In 2008 Machteld Huber reported her research findings to the Health Council and to ZonMw. She had found that there are several possible levels of health. This struck a chord. Why did it strike a chord? One reason was the growing number of people with chronic conditions who were beginning to feel uncomfortable with the WHO’s definition of health: ‘a state of complete physical, mental and social wellbeing’. Though the idea behind it was idealistic, this definition clearly had its limitations.
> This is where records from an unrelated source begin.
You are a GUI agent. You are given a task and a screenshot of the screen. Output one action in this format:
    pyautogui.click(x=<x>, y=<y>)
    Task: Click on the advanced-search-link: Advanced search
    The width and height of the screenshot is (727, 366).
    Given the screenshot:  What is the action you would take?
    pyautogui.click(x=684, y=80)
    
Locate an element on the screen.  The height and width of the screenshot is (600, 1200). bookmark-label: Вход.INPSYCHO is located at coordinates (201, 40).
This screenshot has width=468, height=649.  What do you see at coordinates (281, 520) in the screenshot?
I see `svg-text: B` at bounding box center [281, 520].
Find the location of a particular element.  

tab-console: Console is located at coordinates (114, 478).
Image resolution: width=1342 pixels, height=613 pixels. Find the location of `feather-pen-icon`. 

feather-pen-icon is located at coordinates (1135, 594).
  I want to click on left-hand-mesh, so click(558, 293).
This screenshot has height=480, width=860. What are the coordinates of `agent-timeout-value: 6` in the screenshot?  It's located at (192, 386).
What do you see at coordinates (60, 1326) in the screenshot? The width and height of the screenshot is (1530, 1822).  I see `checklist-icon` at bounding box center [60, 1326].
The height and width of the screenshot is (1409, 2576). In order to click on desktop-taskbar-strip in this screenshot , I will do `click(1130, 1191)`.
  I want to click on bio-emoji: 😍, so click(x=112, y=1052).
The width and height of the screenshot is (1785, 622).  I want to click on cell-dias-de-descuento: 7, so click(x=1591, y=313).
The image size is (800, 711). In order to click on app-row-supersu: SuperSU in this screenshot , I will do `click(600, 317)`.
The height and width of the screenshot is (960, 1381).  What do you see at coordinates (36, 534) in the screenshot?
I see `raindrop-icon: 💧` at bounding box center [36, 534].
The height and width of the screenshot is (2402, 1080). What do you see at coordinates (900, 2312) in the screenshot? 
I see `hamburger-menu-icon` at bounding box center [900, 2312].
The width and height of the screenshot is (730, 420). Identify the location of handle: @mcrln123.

The term ‘state’ was regarded as too static. Health is, after all, seen as a dynamic process. Furthermore, almost no one meets the criterion of ‘complete physical, mental and social wellbeing’. So are we all unhealthy?

New concept of health
An international meeting convened by the Health Council and ZonMw found that there was a great deal of support for a new concept of health. The results of the meeting were published in the British Medical Journal in 2011, in which the new concept of health was defined: ‘health as the ability to adapt and self-manage’. Machteld Huber was awarded a ZonMw Pearl for her efforts in 2012.

At ZonMw, we thought this interesting intellectual discussion was over. A few years on, it seemed we were wrong. The new concept was soon being heard all over the health sector. It seems there had been a huge latent need for renewed definitions and a broader discourse. The new concept has now led to the introduction of the term ‘positive health’.

Dimensions of positive health
The concept of positive health has been fleshed out into six dimensions, based on empirical research, nicely complementing the International Classification of Functioning, Disability and Health.

The six dimensions are:

  • physical functions
  • daily functioning
  • participation
  • quality of life
  • mental wellbeing
  • meaning

Inspiration for innovation
Many people in the Netherlands have been inspired by the concept of positive health to work on innovations designed to enhance health and self-reliance. But for positive health to be used as a scientific outcome measure, the terms need to be more precisely defined.

At the same time, we must guard against the creation of another rigid ‘frame’ that places too many restrictions on innovative projects. The greatest strength of positive health is, after all, the fact that it is a source of inspiration for innovation to so many.

Henk Smid is director of the Netherlands Organisation for Health Research and Development (ZonMw).